There has been increasing political pushback, finally. ‘Last year, Republican Ohio Attorney General Dave Yost said that “PBMs are modern gangsters.”’ This year, Senate Finance Committee Chairman Ron Wyden (D-Ore.) and Ranking Member Mike Crapo (R-Idaho) tried to get new legislation passed; ‘“The time for PBM reform was yesterday,” Wyden said. “It’s past time to crack down on the shady practices of these pharma middlemen that result in higher drug prices for consumers and threaten pharmacies across Oregon and nationwide. I’ll be working around the clock to get this done as soon as possible.”’ But it hasn’t yet passed; it is hard to get consensus on anything in Congress these days, and the insurance companies and PBMs have very powerful (and generous!) lobbies. ‘In recent months, an independent pharmacy, Osterhaus Pharmacy, in Iowa, sued the major PBMs over DIR* fees. In its lawsuit against UnitedHealth, it stated, “This vertical consolidation has served OptumRx well. It now controls not just the pricing of drugs, not just the selection of the drugs covered by Part D Plans, and not just the selection of pharmacy services providers in each Part D network; OptumRx also controls access to almost a quarter of the Medicare beneficiaries enrolled in PBM‐affiliated Plans.”’
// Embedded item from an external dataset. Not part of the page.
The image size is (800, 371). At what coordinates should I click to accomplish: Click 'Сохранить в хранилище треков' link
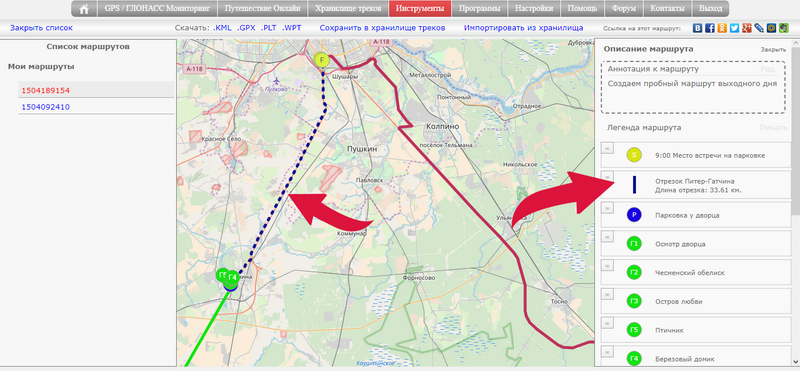pos(382,28)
Yup. If you are convinced that such consolidation (monopolization) of our health care system is a good thing for efficiency and effectiveness, you should have a UnitedHealth poster on your wall. They are the largest “health” insurance company, control the largest share of Medicare “Advantage” clients, own the doctors’ network Optum, and, as above, control OptumRx. The last two are very big moneymakers for them, and account for much of their growth and profit. But the others are just as bad and would like to be as big.

On the other hand, perhaps you are not so convinced. In which case you should be calling your senators and representatives and letting them know that they should be supporting legislation to rein in the PBMs. And, while they’re at it, the insurance companies. And all the big profit-making corporations jacking up the cost of health care while limiting the care.

They have the dollars. But we have our voices, and our votes!

 

*DIR: Direct and Indirect Remuneration fees, which are charged to pharmacies by PBMs. A much more detailed description of them is in Potter’s piece, but in brief they are another method for the PBMs to scam more money, and to do so without any meaningful transparency.

1 comment:

don said...

Thank you, Josh. PBM's are so deliberately opaque, that it's next to impossible to unravel them from big pharma and the insurance industry. This post explains it as well as any can. The whole system is designed to extract as much money for as little value as possible. Here in Nebraska, community pharmacies are closing right and left. Who will take the call from patients who have a medication question after-hours if the community pharmacist no longer exists? I don't know. But it certainly won't be a PBM executive!